Kemarin kapan itu saya sahur bareng di alun-alun utara. Itu sebenarnya selo banget, tapi jadi nggak selo karena sebelumnya sahur on the road dengan bagi-bagi rejeki. Tidak usah diceritakan biar tidak riya. Yang ingin dikasih tahu adalah bahwa pagi itu dingin banget. Sumpah, saya sudah pakai jaket tapi tetep kedinginan. Begitu juga mungkin dengan seluruh manusia yang saat itu sedang berada di Jogja dan sedang ada di luar. Ada tukang becak yang tidur di becaknya dengan selimut. Oh ada yang dibangunin juga oleh teman-teman, demi ngasih nasi bungkus yang tadi udah dibikin waktu sebelum muter-muter. Oh indahnya berbagi.

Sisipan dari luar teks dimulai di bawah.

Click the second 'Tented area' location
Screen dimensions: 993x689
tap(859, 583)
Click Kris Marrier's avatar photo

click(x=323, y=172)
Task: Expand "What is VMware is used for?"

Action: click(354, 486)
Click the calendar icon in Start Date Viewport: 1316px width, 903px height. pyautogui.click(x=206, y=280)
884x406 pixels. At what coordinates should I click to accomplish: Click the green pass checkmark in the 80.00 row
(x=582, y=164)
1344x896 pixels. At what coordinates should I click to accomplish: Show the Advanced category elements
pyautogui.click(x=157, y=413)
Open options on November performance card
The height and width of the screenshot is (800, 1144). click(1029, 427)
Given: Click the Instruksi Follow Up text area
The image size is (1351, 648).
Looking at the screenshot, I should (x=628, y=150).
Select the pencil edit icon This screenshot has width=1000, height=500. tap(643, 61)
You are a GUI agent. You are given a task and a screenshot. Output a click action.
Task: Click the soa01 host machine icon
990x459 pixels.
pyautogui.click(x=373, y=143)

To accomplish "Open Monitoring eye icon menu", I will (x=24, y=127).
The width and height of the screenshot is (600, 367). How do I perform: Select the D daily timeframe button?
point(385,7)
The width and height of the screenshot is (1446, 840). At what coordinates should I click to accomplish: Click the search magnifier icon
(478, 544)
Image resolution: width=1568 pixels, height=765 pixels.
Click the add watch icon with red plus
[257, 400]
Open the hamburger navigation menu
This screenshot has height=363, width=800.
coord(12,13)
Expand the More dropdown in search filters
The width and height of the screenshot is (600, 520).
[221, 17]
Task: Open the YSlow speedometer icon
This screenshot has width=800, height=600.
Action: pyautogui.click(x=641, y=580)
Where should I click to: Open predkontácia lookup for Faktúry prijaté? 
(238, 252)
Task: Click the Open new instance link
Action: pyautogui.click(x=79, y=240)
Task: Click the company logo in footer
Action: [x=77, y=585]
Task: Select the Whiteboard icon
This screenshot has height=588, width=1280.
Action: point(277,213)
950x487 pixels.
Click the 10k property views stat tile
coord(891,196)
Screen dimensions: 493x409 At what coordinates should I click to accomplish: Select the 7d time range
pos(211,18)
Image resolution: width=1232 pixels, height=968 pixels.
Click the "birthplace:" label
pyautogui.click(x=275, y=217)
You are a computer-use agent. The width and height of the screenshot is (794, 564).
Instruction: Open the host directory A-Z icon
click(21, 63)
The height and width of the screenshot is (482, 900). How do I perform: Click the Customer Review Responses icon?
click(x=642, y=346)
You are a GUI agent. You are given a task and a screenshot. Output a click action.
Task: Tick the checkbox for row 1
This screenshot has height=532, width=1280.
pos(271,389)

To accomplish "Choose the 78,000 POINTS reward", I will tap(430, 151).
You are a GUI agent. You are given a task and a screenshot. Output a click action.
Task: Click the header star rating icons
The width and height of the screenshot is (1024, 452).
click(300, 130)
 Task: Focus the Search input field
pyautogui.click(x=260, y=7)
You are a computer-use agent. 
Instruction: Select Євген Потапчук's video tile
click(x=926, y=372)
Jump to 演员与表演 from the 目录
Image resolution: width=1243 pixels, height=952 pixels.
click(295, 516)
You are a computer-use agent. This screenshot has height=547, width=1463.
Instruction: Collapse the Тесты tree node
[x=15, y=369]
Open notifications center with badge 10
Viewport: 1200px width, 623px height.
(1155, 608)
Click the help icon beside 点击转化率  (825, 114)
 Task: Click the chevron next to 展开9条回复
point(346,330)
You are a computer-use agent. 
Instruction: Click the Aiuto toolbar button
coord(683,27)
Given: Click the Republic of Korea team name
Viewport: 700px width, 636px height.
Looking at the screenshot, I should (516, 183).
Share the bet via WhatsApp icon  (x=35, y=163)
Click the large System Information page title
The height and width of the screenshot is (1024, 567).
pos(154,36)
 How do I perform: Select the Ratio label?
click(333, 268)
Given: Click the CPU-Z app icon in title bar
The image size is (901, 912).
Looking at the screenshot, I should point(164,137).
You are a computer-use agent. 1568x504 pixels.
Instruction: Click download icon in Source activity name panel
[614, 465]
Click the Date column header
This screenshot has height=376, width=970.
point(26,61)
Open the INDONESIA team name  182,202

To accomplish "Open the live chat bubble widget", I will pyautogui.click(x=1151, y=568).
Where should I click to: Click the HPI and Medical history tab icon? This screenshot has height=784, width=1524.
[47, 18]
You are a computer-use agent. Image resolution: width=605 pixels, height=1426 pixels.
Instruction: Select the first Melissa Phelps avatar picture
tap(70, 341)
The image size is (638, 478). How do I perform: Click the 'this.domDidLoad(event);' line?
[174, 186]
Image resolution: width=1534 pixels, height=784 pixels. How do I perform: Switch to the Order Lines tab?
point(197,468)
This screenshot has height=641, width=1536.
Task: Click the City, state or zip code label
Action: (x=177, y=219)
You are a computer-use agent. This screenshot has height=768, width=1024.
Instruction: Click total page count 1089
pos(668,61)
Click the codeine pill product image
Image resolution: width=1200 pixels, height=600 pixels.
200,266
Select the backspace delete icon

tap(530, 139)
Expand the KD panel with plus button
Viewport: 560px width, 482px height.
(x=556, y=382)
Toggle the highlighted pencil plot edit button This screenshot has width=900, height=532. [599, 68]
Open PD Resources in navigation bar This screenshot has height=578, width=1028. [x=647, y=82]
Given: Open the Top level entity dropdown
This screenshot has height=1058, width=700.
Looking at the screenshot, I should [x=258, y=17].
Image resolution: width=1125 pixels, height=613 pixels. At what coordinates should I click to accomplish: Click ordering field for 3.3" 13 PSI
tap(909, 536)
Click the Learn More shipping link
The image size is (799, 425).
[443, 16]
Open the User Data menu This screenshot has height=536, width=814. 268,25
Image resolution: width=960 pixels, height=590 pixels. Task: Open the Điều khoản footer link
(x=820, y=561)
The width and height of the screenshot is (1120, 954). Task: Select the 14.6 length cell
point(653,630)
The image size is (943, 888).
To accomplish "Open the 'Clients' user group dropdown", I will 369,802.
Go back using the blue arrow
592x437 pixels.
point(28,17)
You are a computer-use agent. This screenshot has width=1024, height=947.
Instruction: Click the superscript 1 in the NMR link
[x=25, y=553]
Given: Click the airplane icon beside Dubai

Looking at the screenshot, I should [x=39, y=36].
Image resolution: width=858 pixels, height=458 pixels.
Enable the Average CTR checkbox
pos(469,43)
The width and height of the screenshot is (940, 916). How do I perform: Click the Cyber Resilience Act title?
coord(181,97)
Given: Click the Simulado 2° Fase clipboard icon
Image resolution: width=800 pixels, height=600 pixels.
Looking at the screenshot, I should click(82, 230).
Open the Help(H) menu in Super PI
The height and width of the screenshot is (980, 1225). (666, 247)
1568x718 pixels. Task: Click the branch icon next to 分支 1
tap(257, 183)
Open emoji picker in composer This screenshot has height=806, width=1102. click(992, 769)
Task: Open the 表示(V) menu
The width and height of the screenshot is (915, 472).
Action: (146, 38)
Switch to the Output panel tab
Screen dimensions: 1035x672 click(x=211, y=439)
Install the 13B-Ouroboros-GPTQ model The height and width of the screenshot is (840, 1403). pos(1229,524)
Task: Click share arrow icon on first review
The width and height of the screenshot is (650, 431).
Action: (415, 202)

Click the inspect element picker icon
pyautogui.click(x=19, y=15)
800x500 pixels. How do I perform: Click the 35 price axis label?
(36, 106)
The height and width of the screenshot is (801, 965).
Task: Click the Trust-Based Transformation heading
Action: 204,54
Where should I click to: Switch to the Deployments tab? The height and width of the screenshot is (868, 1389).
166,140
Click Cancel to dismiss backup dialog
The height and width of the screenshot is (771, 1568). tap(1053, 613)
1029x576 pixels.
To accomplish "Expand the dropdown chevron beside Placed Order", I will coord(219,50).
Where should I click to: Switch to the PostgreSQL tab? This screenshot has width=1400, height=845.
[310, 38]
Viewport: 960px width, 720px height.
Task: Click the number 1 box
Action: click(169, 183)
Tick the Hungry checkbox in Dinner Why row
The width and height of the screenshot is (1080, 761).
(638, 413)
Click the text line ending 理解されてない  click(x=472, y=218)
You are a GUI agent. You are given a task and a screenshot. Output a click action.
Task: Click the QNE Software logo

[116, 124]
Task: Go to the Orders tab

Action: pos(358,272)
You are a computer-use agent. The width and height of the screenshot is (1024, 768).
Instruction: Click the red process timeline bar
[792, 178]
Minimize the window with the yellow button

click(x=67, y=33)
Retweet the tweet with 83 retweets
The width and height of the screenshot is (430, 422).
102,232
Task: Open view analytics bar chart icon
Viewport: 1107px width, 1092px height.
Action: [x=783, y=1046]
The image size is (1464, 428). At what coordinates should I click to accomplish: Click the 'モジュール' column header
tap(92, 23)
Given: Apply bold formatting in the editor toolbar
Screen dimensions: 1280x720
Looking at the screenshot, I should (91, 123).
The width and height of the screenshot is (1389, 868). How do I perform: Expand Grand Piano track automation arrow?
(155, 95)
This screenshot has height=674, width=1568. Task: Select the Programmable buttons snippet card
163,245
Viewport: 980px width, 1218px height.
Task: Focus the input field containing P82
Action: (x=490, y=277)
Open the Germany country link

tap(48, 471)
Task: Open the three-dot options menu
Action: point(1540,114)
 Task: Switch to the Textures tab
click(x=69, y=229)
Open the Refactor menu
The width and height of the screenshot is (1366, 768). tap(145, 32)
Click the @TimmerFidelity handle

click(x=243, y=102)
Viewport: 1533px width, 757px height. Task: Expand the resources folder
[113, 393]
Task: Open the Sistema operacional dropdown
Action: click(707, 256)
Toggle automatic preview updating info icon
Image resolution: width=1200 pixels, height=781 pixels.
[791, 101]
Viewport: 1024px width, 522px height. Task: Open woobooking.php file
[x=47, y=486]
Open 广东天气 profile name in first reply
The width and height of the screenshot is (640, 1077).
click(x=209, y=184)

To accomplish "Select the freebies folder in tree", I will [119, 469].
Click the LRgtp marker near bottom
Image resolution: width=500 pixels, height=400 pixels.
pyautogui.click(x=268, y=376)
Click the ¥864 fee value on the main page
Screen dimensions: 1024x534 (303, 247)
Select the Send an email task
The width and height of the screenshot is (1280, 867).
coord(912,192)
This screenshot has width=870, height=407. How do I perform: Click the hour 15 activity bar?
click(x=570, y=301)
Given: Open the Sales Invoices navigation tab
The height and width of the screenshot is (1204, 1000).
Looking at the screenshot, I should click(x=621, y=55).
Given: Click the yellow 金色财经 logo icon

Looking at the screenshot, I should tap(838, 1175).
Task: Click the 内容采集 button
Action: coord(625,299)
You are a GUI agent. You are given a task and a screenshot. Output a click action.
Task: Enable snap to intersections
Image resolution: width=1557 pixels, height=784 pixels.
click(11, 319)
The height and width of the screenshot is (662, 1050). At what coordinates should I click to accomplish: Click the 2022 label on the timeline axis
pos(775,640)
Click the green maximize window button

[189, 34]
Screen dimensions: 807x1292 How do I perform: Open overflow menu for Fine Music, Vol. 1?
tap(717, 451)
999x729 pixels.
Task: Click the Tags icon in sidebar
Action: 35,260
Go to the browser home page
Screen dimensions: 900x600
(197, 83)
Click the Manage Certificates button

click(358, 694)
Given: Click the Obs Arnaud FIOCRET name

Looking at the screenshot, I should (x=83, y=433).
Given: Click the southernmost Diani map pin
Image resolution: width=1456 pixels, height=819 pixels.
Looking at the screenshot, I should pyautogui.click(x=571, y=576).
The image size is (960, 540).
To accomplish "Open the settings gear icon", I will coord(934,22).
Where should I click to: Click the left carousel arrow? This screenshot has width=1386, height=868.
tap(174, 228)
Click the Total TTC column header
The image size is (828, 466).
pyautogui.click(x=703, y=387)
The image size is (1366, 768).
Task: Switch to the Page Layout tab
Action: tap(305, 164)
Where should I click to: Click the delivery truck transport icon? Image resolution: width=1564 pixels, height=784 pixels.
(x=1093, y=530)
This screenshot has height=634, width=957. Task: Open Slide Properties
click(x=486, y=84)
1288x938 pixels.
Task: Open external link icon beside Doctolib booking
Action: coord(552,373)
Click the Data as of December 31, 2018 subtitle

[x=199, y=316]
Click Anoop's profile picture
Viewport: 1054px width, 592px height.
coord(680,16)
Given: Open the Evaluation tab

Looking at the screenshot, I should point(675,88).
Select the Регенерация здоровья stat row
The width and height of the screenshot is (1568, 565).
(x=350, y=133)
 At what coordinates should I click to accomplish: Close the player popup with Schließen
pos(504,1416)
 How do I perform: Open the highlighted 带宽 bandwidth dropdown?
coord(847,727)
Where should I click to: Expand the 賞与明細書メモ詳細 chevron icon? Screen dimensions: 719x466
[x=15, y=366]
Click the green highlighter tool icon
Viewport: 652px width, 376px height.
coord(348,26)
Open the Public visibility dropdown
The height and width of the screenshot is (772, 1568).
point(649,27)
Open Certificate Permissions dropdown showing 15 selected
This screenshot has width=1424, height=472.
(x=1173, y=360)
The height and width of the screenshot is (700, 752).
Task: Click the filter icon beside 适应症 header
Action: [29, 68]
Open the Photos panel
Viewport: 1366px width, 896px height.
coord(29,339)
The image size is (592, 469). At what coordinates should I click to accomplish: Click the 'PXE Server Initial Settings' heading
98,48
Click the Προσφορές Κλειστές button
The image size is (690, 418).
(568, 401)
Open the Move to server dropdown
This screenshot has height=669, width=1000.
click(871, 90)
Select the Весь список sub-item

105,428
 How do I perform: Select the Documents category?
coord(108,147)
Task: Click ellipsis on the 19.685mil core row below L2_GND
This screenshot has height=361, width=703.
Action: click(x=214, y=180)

Ada anak-anak kecil yang begitu riuh main rebana buat ngebangunin sahur, dengan begitunya bisa senang karena biasanya disuruh diam sekarang disuruh berisik. Ada pedagang gudeg atau angkringan dengan lampu senthir berjualan begitu saja di jalan, dan beberapa orang yang makan di sekitarnya. Ada kumpulan orang-orang nongkrong yang bikin api unggun di pinggir jalan atau di lapangan alun-alun utara. Iya, api unggun yang itu. Dibikin dari kumpulan sampah dan keliatannya disulut dengan minyak atau apa nggak tahu. Jadi inget di gunung.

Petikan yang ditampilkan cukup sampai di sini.